Chromatin, the mix of DNA and proteins that forms chromosomes within the nucleus of humans and other higher organisms, plays a critical role in gene regulation and in turn a central role in development and disease. Indeed, pathogenic mutations in the genes that encode enzymes that methylate DNA or histones, the building blocks of chromatin, have been identified in numerous developmental disorders as well as cancer (see Nature Reviews Genetics, Janssen & Lorincz, 2022). Research in the lab is directed towards understanding the molecular interplay between transcription, DNA methylation and post-translational modifications of histones. Towards this end, we use both human and mouse tissue culture models as well as genetically engineered mice. Ultimately, our goal is to characterize the mechanistic basis of “epigenetic disorders”, including neurodevelopmental chromatinopathies, such as Sotos, Weaver and Rahman Syndromes and cancers in which the genes that encode chromatin factors are mutated. We employ CRISPR/Cas9, degron technology, conditional knockouts using Cre/loxP, and conventional genetic knockouts of clinically relevant chromatin factors or regulatory regions alongside genome-wide analyses of gene expression and chromatin features to dissect the roles of specific epigenetic marks and their interplay in gene regulation. Genome-wide tools employed include low-cell input methods for whole genome analysis, such as for transcription (RNAseq), DNA methylation (PBAT) and chromatin marks (ULI-ChIP-seq developed by Julie Brind’Amour, former postdoc in the lab). Analyses of these datasets are carried out using published and in house pipelines developed to integrate the analyses of these epigenomic datasets, including at an allele-specific level (MEA, developed by Julien Richard Albert, former graduate student in the lab).

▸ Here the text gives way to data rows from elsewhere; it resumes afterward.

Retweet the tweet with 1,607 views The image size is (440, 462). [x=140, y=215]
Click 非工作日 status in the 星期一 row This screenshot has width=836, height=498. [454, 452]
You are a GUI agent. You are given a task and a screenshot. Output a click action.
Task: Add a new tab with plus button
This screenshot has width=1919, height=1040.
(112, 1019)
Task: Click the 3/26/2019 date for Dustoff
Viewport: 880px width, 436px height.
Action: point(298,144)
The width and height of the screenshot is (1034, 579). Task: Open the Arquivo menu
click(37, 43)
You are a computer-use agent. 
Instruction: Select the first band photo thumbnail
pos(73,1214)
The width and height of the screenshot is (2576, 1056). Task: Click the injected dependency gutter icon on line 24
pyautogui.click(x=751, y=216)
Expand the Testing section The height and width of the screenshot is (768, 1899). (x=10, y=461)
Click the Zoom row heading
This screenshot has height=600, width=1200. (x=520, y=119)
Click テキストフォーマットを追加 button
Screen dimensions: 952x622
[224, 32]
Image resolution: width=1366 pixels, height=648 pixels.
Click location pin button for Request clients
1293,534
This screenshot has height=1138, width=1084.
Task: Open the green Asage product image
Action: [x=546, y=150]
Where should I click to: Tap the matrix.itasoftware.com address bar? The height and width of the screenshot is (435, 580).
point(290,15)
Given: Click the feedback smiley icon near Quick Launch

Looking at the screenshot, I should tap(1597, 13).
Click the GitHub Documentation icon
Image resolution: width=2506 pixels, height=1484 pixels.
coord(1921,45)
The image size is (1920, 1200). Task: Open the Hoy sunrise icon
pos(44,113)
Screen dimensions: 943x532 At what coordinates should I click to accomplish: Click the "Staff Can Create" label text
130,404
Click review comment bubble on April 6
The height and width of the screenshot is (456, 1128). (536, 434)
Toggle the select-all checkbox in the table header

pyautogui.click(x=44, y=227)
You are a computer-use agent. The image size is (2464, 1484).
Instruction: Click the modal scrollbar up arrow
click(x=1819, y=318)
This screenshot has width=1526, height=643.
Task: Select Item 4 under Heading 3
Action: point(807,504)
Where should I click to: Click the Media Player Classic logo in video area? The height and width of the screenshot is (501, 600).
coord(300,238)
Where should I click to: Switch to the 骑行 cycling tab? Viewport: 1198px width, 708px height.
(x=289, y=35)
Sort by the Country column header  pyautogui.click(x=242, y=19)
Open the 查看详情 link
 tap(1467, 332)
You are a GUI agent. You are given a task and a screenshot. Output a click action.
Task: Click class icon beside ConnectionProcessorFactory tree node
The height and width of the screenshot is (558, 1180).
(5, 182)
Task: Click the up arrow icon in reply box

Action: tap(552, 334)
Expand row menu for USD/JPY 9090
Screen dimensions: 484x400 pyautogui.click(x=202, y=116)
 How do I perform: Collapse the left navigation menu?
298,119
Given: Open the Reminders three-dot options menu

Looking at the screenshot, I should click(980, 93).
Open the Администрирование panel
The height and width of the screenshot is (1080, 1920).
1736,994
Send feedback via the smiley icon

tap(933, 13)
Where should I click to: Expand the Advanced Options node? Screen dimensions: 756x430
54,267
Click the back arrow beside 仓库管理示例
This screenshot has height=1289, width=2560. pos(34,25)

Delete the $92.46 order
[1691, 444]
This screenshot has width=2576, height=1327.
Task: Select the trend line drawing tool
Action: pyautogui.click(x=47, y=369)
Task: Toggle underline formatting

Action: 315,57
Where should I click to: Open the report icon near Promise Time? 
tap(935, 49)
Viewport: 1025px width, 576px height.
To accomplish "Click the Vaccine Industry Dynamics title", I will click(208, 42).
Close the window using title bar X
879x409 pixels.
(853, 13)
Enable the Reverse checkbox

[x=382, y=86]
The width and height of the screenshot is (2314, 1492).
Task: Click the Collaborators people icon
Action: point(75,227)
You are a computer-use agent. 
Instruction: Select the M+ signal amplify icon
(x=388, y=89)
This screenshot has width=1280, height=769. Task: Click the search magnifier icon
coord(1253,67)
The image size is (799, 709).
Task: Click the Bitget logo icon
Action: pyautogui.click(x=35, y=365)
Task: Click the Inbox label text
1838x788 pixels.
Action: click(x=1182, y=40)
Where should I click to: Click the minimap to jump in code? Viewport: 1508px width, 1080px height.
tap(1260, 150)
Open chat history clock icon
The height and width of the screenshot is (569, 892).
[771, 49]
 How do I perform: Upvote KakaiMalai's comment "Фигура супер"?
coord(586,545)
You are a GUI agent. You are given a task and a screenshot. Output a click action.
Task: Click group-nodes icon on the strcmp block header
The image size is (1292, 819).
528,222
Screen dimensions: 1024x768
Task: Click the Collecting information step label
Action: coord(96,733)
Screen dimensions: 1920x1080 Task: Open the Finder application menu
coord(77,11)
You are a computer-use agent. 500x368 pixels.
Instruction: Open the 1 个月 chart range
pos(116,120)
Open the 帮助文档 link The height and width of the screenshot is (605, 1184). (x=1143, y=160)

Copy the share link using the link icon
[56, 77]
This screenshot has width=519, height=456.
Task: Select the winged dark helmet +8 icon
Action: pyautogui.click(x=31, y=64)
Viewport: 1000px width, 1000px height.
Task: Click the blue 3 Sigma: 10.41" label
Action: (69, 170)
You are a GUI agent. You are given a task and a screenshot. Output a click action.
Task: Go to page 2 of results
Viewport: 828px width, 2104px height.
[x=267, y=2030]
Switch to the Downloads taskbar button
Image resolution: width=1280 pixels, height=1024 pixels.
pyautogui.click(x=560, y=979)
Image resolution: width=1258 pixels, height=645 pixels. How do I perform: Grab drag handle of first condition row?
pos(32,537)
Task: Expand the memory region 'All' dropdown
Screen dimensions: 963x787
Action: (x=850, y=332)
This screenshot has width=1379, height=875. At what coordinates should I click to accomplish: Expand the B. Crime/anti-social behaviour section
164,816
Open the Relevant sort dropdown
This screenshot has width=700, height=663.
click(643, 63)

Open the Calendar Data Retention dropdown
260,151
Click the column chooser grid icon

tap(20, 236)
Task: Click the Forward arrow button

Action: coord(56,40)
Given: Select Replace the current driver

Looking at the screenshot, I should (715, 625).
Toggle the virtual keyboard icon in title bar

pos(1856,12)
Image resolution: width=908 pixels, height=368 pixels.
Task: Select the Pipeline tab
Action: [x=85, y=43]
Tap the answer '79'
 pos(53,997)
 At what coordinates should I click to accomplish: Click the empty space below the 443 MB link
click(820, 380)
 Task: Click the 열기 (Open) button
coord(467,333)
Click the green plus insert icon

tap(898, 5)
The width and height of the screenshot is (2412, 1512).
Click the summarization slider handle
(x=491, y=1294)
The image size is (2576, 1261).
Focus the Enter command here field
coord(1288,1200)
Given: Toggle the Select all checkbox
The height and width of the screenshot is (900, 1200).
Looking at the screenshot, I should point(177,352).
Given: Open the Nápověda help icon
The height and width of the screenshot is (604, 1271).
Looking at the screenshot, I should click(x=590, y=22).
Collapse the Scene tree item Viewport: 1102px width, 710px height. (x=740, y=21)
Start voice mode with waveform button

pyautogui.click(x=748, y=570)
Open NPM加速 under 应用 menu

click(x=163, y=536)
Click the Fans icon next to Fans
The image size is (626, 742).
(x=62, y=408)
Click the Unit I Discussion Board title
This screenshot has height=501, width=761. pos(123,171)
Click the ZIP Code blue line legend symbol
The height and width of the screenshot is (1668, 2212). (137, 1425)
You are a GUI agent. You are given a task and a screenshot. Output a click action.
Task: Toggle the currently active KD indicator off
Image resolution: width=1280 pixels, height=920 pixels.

1) Sotos and Weaver Syndromes are related prenatal overgrowth disorders resulting from pathogenic loss-of-function mutations in the chromatin factors NSD1 and EZH2, which deposit covalent histone modifications on the core histone H3, specifically at lysine 36 (H3K36me2) and lysine 27 (H3K27me3), respectively. Using mouse embryonic stem cell models of these deficiencies, our goal is to dissect the interplay between these epigenetic marks in early embryonic development and the impact of their disruption on gene expression. Defining the role of these epigenetic factors during this critical period of development will hopefully yield new therapeutic approaches for treatment of these disorders.
2) Rahman/hist1h1e syndrome, which shares characteristics of Sotos and Weaver Syndromes, results from pathogenic frame shift mutations in the gene encoding the linker histone H1.4 that yield a common novel C-terminal region. We are currently using an unbiased proteomic approach to catalog the chromatin factors that interact with wildtype and mutant H1.4 and will characterize the impact of these H1.4 mutations on the epigenome and as well as in gene regulation, with the goal of defining the molecular basis of this overgrowth syndrome.
3) DNA methylation plays a critical role in development and disease, with congenital mutations in each of the DNA methyltransferases yielding distinct disorders. Recent studies suggest that the covalent histone modification H3K9 trimethylation (H3K9me3) plays an important role in directing the maintenance DNA methylation machinery to specific genomic sites. Specifically, the nuclear factor UHRF1, which is required for DNA methylation maintenance following DNA replication, includes a domain that recognizes/binds to H3K9me3. Our aim is to determine whether such binding is required to promote DNA methylation of transposable elements and imprinted regions during early embryonic development, when DNA methylation levels are generally low across the rest of the genome.